(Collected data)
------------------------

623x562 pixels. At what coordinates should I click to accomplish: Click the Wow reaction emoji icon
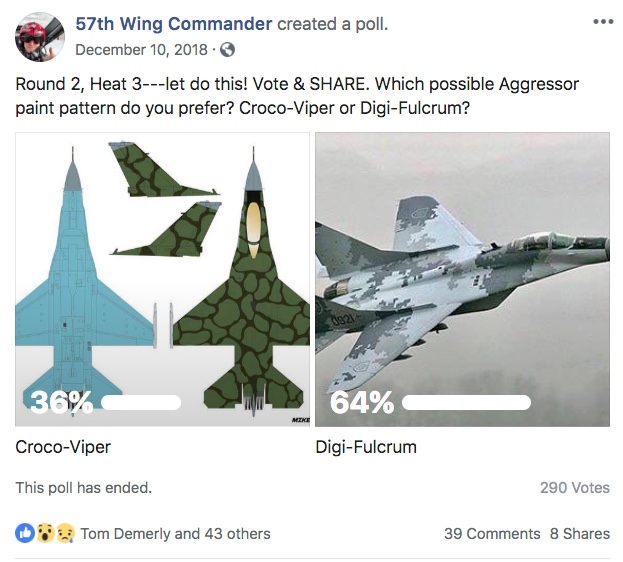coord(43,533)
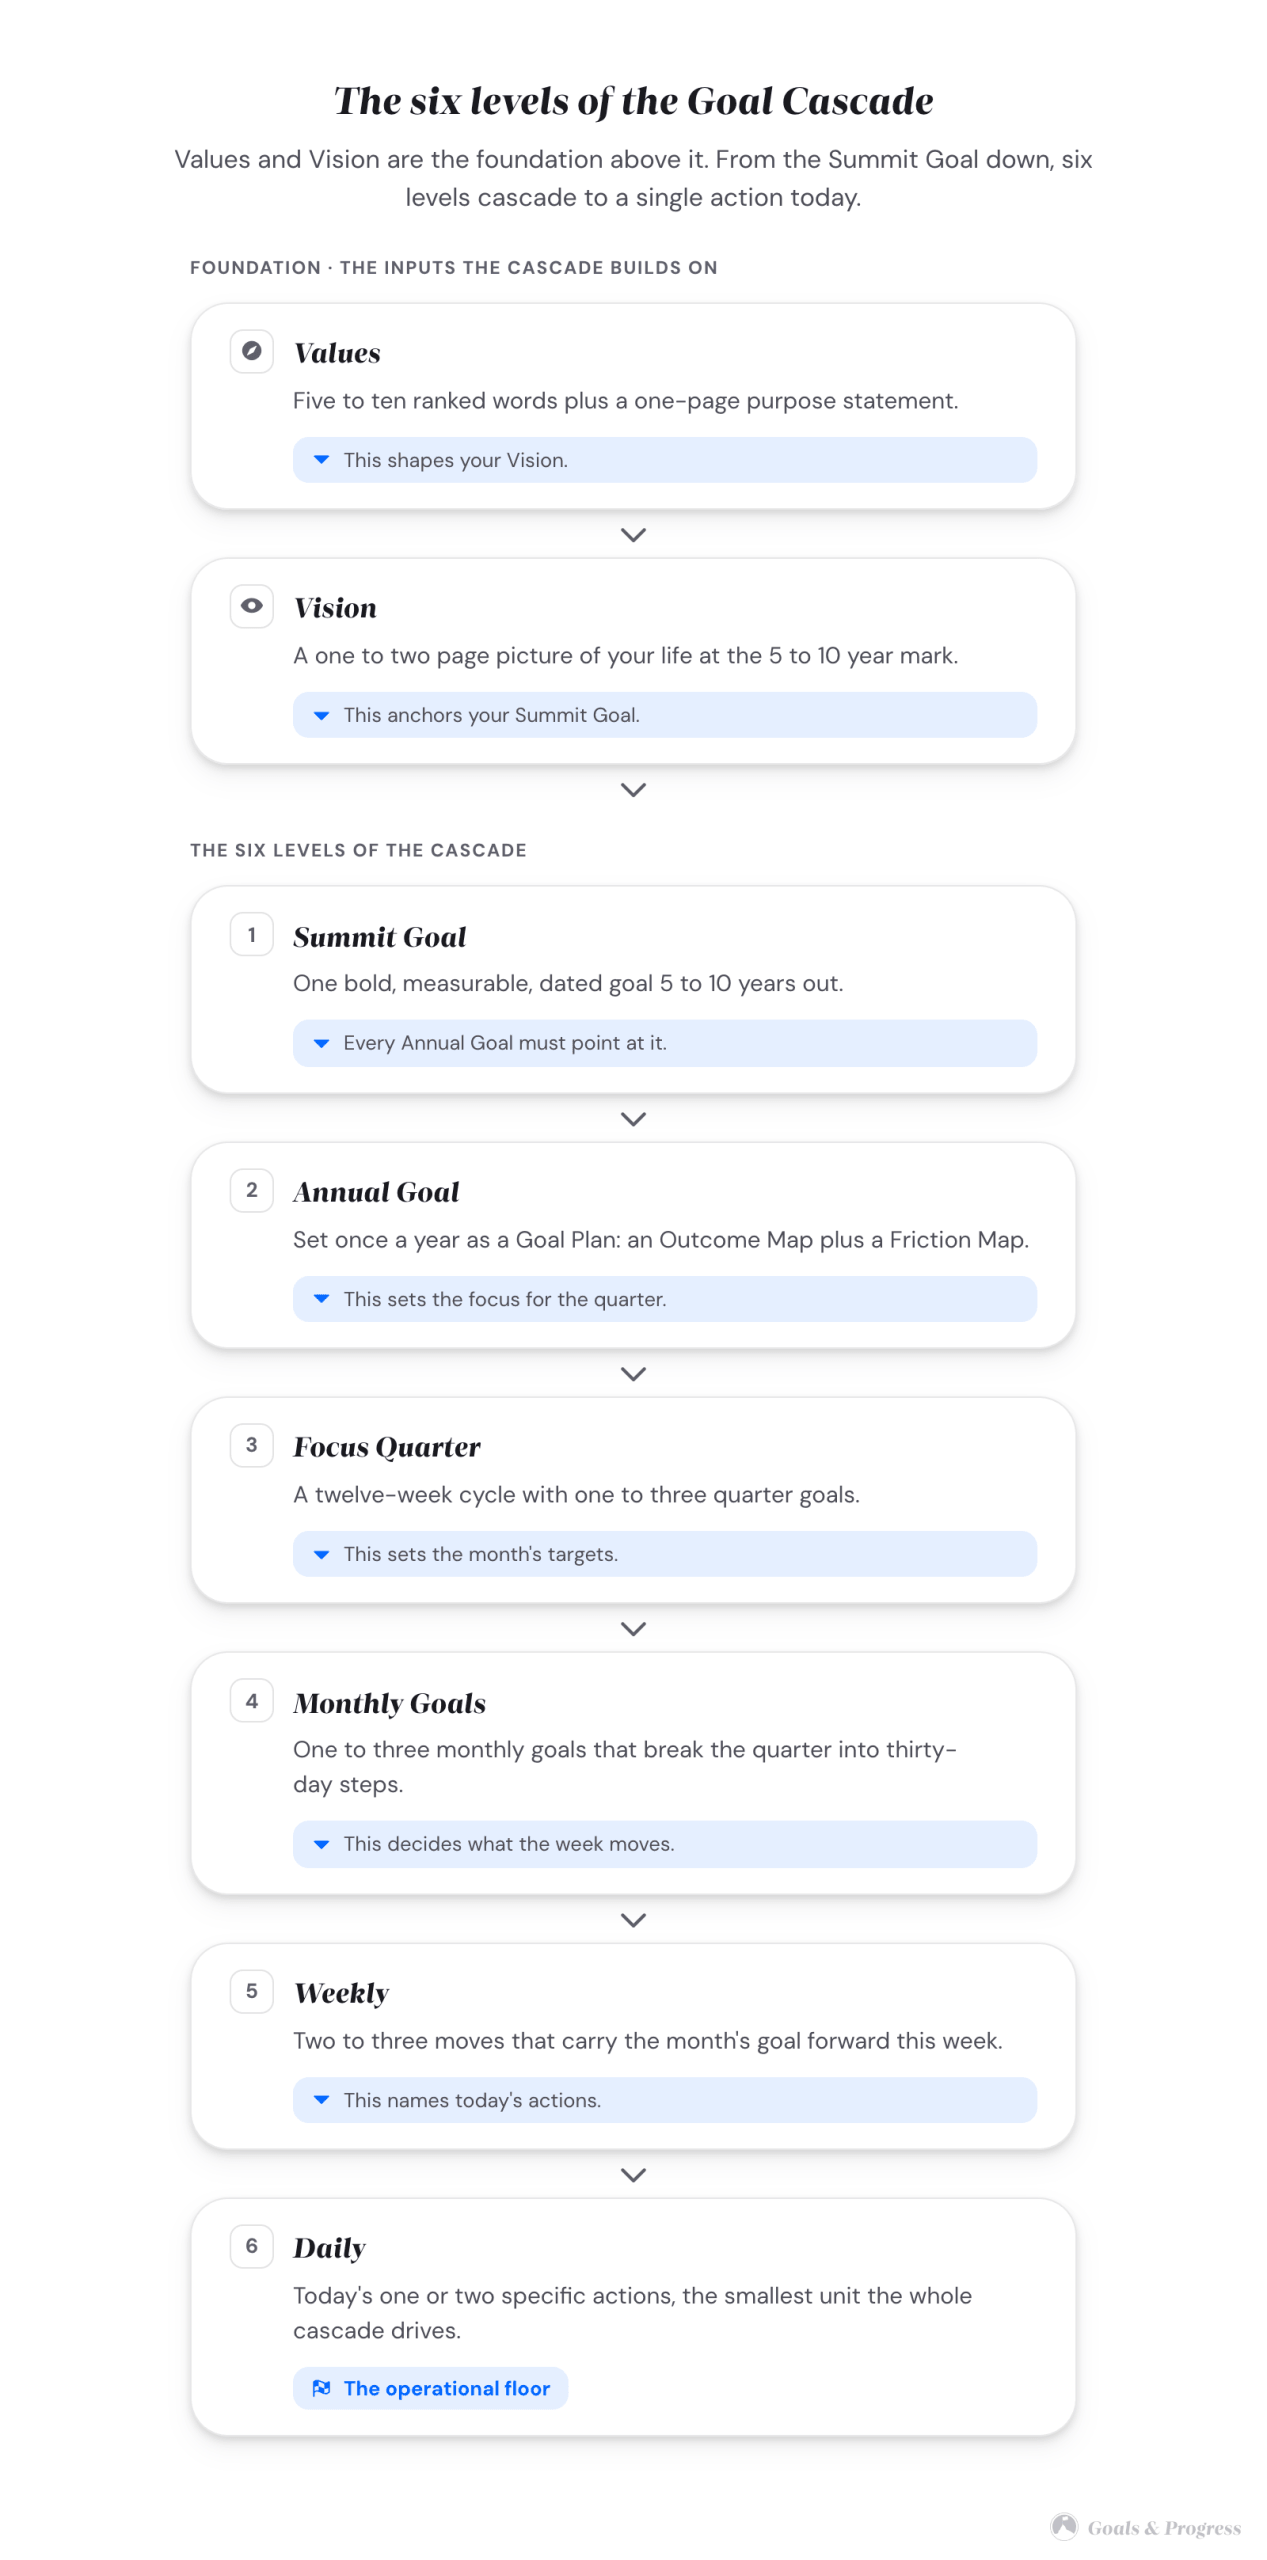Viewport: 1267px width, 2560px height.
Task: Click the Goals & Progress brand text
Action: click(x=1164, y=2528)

------------------------

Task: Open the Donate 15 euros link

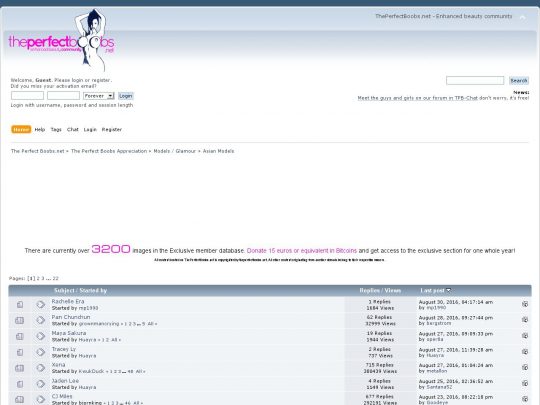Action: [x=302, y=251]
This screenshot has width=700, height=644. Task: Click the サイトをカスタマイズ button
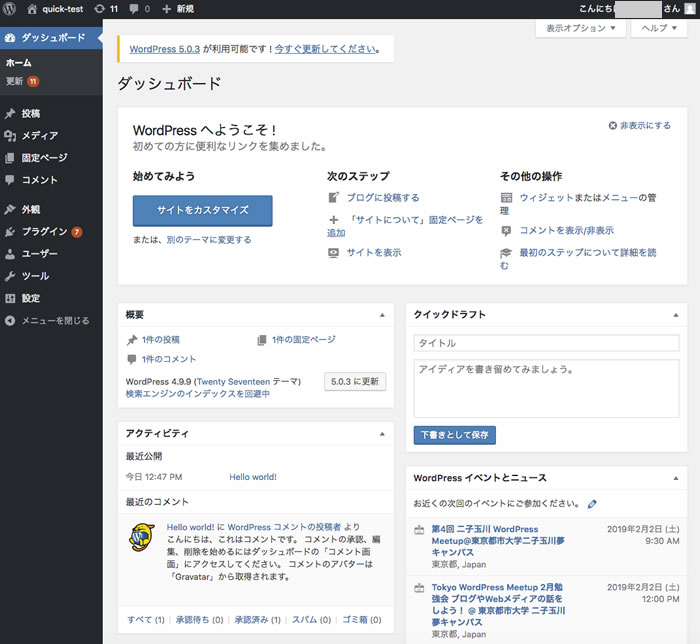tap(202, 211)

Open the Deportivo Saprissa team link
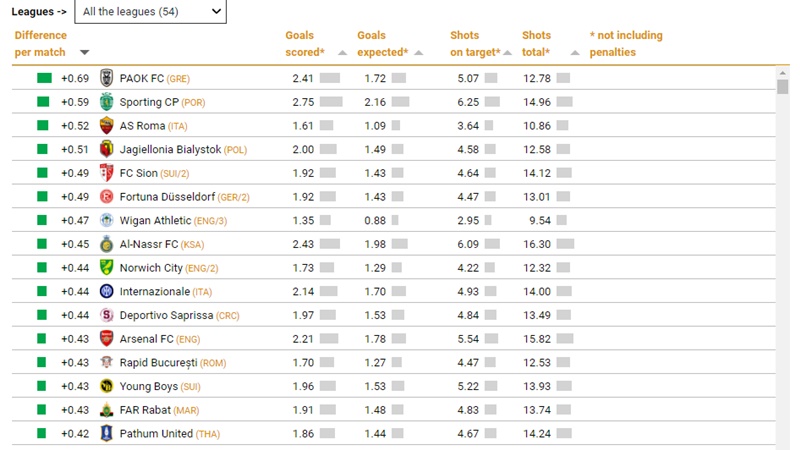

------------------------

Exercise.
Every line above from the one with "This screenshot has" down to the one with "Open the Deportivo Saprissa team link" must be written out exactly, and no picture may appear.

Response for this exercise.
This screenshot has width=700, height=644. Task: Click the サイトをカスタマイズ button
tap(202, 211)

Open the Deportivo Saprissa team link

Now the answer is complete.